Since the interrupt vectors exist for the port, you have to check the pin flags in your ISR to figure out which pin from that port generated the interrupt. You also have to clear the pin flags and the interrupt vector flag in your ISR. The pin flags must be cleared first before the interrupt vector flags.
For the CC2544 (in general), each interrupt vector does not necessarily have a separate priority that can be set directly. Each interrupt vector is part of a group with at most two other interrupt vectors. The priority is assigned to the group and you can set the group priority. There is, however, a preset order of handling interrupts if they happen to have the same priority. P0INT and P1INT belong to different interrupt priority groups, so focusing on just those two, you can control the order in which they are handled.

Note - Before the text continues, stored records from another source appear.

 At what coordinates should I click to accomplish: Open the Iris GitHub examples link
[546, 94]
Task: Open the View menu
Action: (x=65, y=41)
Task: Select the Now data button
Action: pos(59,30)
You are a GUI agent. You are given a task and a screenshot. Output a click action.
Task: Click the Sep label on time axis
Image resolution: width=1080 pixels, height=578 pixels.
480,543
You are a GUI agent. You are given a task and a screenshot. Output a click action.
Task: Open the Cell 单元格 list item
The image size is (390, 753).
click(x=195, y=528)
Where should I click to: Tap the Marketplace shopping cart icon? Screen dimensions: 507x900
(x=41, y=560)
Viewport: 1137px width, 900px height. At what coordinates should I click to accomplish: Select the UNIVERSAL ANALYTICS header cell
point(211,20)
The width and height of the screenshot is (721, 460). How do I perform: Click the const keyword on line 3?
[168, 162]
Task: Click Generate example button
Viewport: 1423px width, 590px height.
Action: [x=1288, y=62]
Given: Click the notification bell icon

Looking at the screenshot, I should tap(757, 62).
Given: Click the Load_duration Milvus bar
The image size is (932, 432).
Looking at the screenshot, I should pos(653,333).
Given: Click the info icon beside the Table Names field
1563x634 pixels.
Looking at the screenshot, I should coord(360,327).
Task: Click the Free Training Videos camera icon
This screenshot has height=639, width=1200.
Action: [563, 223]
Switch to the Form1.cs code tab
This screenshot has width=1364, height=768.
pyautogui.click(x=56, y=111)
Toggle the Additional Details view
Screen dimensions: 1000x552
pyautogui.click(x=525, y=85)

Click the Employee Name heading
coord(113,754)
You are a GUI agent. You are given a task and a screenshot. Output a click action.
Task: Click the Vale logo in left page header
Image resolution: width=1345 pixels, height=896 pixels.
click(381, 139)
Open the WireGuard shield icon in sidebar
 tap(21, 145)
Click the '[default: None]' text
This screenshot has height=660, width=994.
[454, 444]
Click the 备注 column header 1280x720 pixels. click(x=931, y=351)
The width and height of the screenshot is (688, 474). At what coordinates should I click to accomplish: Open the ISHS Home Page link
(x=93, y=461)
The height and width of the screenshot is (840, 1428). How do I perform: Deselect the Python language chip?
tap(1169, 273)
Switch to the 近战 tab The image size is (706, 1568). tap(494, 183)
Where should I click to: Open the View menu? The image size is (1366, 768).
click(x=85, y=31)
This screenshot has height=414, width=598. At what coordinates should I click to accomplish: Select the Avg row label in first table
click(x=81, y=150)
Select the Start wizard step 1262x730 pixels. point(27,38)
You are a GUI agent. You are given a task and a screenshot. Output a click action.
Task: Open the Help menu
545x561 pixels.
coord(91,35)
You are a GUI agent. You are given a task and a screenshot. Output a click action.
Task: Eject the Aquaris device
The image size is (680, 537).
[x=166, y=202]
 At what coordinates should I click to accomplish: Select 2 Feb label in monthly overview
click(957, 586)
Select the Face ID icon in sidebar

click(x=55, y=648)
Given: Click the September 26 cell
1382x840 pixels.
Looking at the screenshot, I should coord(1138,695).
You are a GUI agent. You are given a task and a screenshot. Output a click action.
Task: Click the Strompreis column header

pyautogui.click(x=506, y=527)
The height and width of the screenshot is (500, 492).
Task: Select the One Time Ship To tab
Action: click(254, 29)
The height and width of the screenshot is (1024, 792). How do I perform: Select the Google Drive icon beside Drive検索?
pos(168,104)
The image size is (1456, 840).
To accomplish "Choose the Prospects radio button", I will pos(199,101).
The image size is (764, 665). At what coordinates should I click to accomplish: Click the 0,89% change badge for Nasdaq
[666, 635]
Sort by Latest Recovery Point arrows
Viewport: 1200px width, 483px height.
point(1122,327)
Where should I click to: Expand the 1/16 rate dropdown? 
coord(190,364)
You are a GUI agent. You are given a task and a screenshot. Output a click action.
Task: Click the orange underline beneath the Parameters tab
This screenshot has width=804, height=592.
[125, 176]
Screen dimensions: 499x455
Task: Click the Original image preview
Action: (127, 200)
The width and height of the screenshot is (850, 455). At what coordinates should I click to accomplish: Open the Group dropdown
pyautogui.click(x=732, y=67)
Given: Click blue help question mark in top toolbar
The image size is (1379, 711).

ISRs in the CC2544 can be preempted by higher priority interrupts.
Microchip ATmega328P
The second on our list is the ATmega328P 8-bit AVR microcontroller.
Image from Microchip
GPIO Pins with Interrupt Capabilities
The ATmega328P has 23 GPIO pins divided into three ports: PORTB (eight pins), PORTC (seven pins), and PORTD (eight pins). All the pins have interrupt capabilities through a pin change interrupt. However, there are no individual interrupt pin flags. Instead, each port has an interrupt flag, except two pins on PORTD, which can be configured as external interrupts. They have separate interrupt flags.
Interrupt Configuration
The 23 pin change interrupts are preset to detect a logical change in the pins’ value (either 0 to 1 or 1 to 0). The two external interrupts, however, can be configured to detect a logical, only a rising edge (change from 0 to 1), only a falling edge (change from 1 to 0), or steady 0 value. Each pin’s pin change interrupt can be enabled or disabled independently. In addition, each port’s interrupt can be enabled or disabled.
The interrupt flag for the port or any of the external pins is always set when the event it is configured for occurs, regardless of whether the interrupt is enabled or disabled. In addition, the flag will be set regardless of whether the pin is configured as an output or input.
Interrupt Vector, Service Routine, and Priorities
Each port has one interrupt vector per port (PORTB is PCINT0, PORTC is PCINT1, PORTD is PCINT2). In addition, each external interrupt pin has its own separate vector (pin 2 in PORTD is INT0 and pin 3 in PORTD is INT1). Each interrupt vector can be enabled or disabled individually, but this is done in the GPIO peripheral and not the interrupt controller (i.e. the interrupt controller does not have separate interrupt vector enable capabilities, and all interrupt vector enables are done in the peripherals).
Since the interrupt vectors exist for the port, for pin change interrupts, you have to figure out which pin and what event triggered the interrupt in your ISR. This would require reading the interrupt mask for the port (to find out which pins’ interrupts are enabled) and the current value of the pin to figure out what logical change occurred. For the two external interrupts, however, you will already know which pin caused the interrupt because each pin has a separate vector. The hardware automatically clears the interrupt flag for the external interrupts, though you can still clear them through your code, as well, to be safe.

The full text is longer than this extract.